9b. William John7 Bell, son of Joseph Bell, of Shelburne, by the latter’s wife Catharine Harris, was b. about March 1807, bapt. 19 July 1807, d. 18 Nov. 1889, aged 82 years, 8 months (from tombstone; civil registration of death not found), tombstone of William John Bell (1807-1889) and was buried in the Christ Church Cemetery, Shelburne, where a tombstone, inscribed on three sides, listing him, his wife, and two of their children, survived in 2002.[150] He m. (as her second husband) 28 Dec. 1837 in Christ Church, Shelburne, Jane (Wilson) Dennis, b. 1806, d. 28 March 1900, aged 93 years, 10 months (from tombstone; civil registration of death not found), and buried with her second husband, widow (with issue) of James Dennis, of Barrington Tp., Shelburne Co., sister of the husband of William Bell’s sister Lucretia, and daughter of Obediah Wilson, of Barrington, by the latter’s second wife, Deborah Lovitt, daughter of Andrew Lovitt, of Yarmouth.[151] Their marriage record calls him a shipwright, as do the baptismal records of all seven of his children, and the 1881 census.
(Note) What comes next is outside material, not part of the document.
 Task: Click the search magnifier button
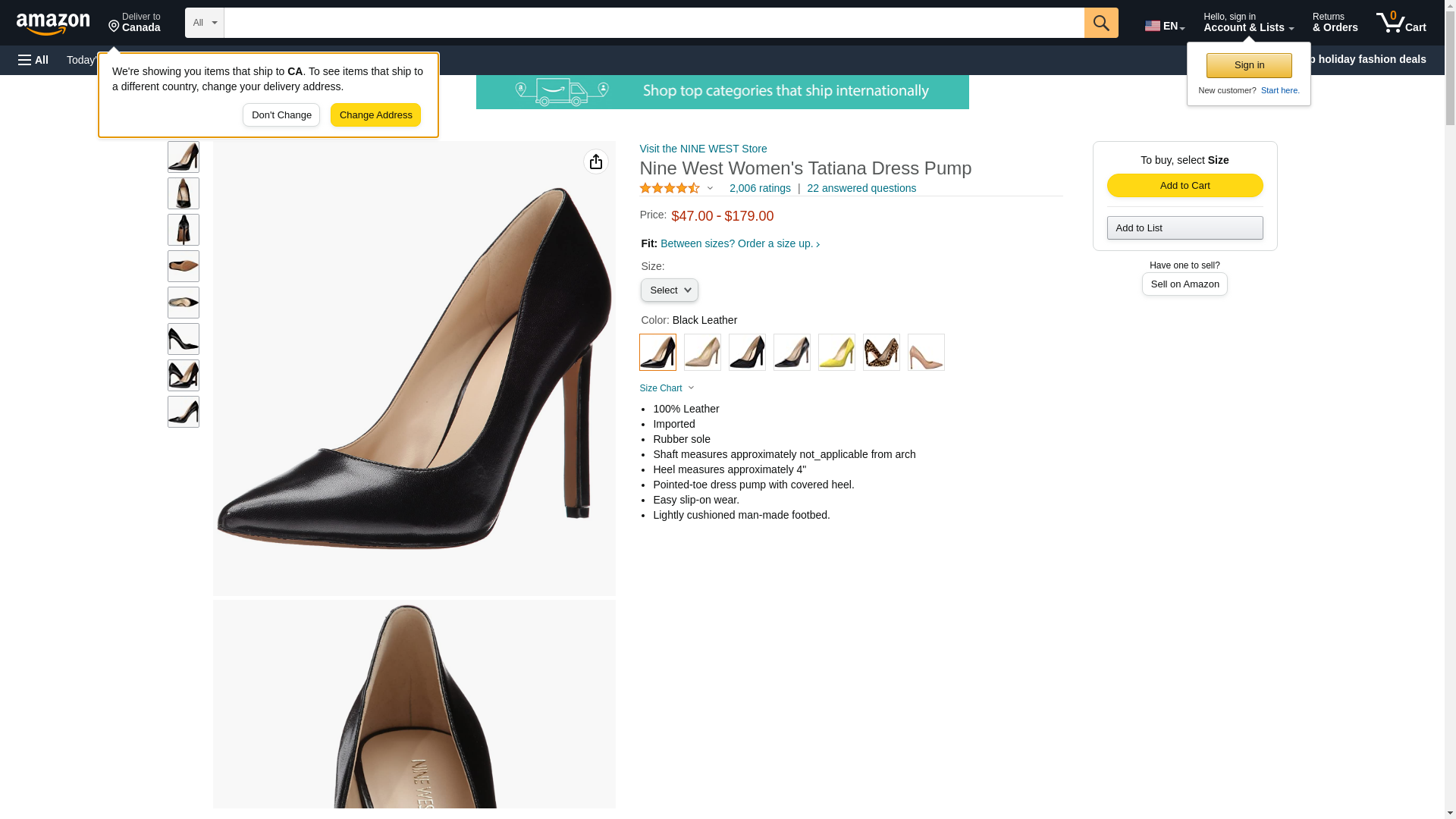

In 1881 their household included a servant, together with William’s sister, Almira Bell, and a Lucretia Bell, aged 23, who is probably William’s unmarried daughter of that name with the age misstated.[152] Known issue:[153]

  1. John Bell, bapt. 13 Dec. 1838, d. 6 June 1863 at Shanghai, China, and buried with his parents.
  2. Deborah Wilson Bell, b. 1 Dec. 1840, bapt. 20 March 1841, d. unmarried shortly before 24 April 1865, when she was buried with her parents.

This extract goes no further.